Active and Inactive Windows

The window in which the user is currently working is the active window. The active window is the frontmost window on the desktop. It is identified visually by the "racing stripes" in its title bar.

The active window is the target of keyboard activity. It often contains a blinking insertion point (also called the caret) marking the place where new text or graphics will appear. When the user selects text in an active window, your application should highlight the text with inverse video; if the window becomes inactive, you remove the highlighting. You can use a secondary selection technique, such as an outline, to mark a selection in an inactive window. You display scroll bars only in the active window. Figure 4-3 illustrates a sample document window in active and inactive states.

Except for the active window, all document windows on the desktop, whether they belong to your application or another, are inactive. Your application can process documents in inactive windows, but only the active window interacts with the user.
For example, if the user chooses Save from the File menu, your application saves
only the document in the active window.

● **INFORMATION SUPPLIED**:

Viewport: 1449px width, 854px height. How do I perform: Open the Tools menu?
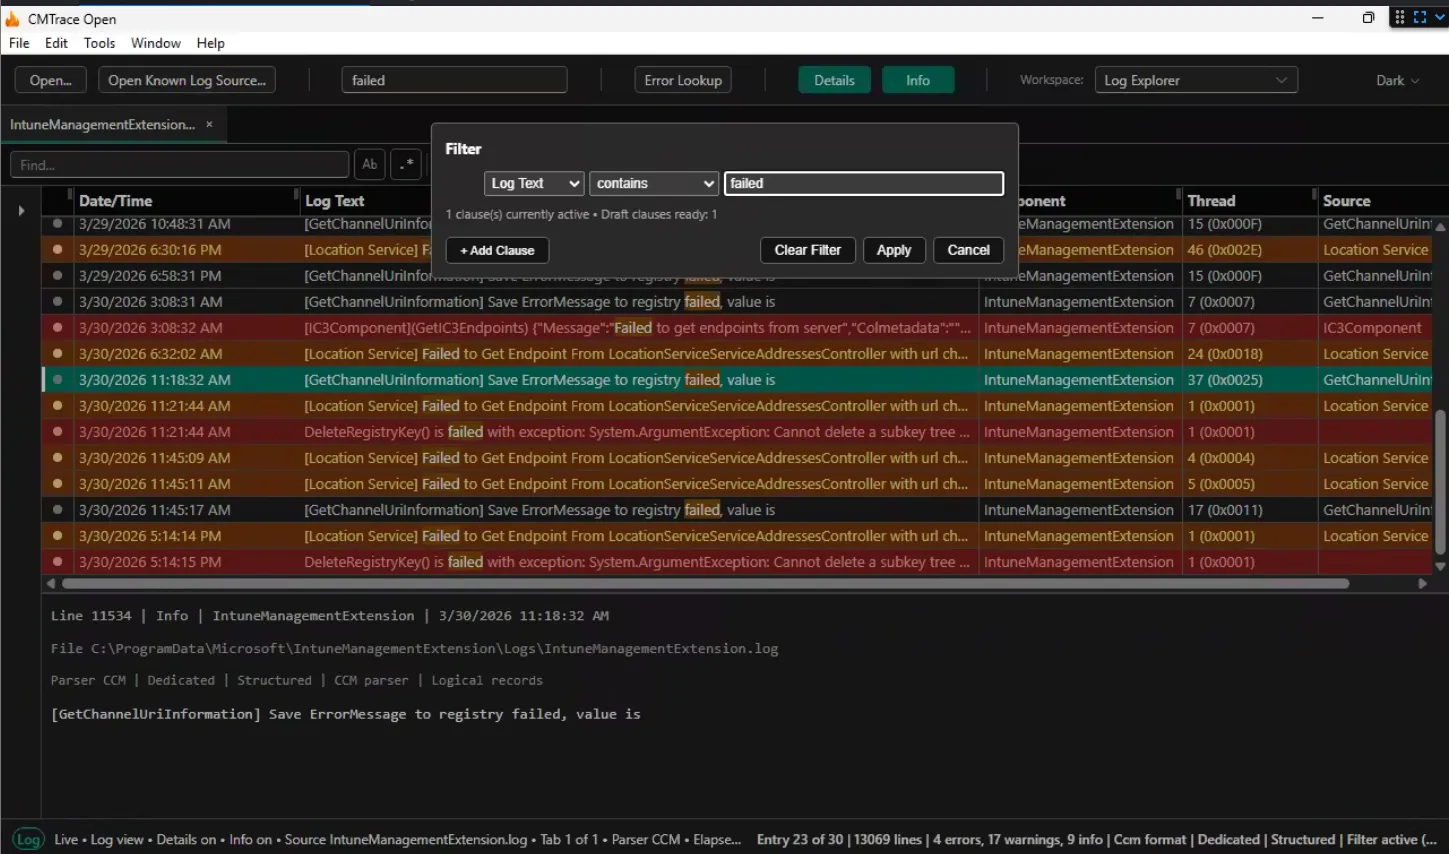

● **THE PROBLEM**: Extend the passage on active and inactive windows, picking up right after its last sentence.

● **FINAL RESULT**:
Figure 4-3 Active and inactive document windows

To make a window active, the user clicks anywhere in its contents or frame. When
the user activates one of your windows, you call the Window Manager to highlight
the window frame and title bar; you activate the controls and window contents.
As a window becomes active, it appears to the user to move forward, in front of all
other windows.

When the user clicks in an inactive document window, you should make the window active but not make any selections in the window in response to the click. To make a selection in the window, the user must click again. This behavior protects the user from losing an existing selection unintentionally when activating a window.

Note
The Finder makes selections in response to the first click in an inactive window, because this action is more natural for the way Finder windows are used. You might find that users expect the first click to cause a selection in some other special-purpose windows created by your application. This behavior is seldom appropriate in document windows.
When a window that belongs to your application becomes inactive, the Window Manager redraws the frame, removing the highlighting from the title bar and hiding
the close and zoom boxes. Your application hides the controls and the size box and removes highlighting from application-controlled elements.

When the user reactivates a window, reinstate the window as it was before it was deactivated. Draw the scroll box in the same position and restore the insertion point or highlight the previous selection.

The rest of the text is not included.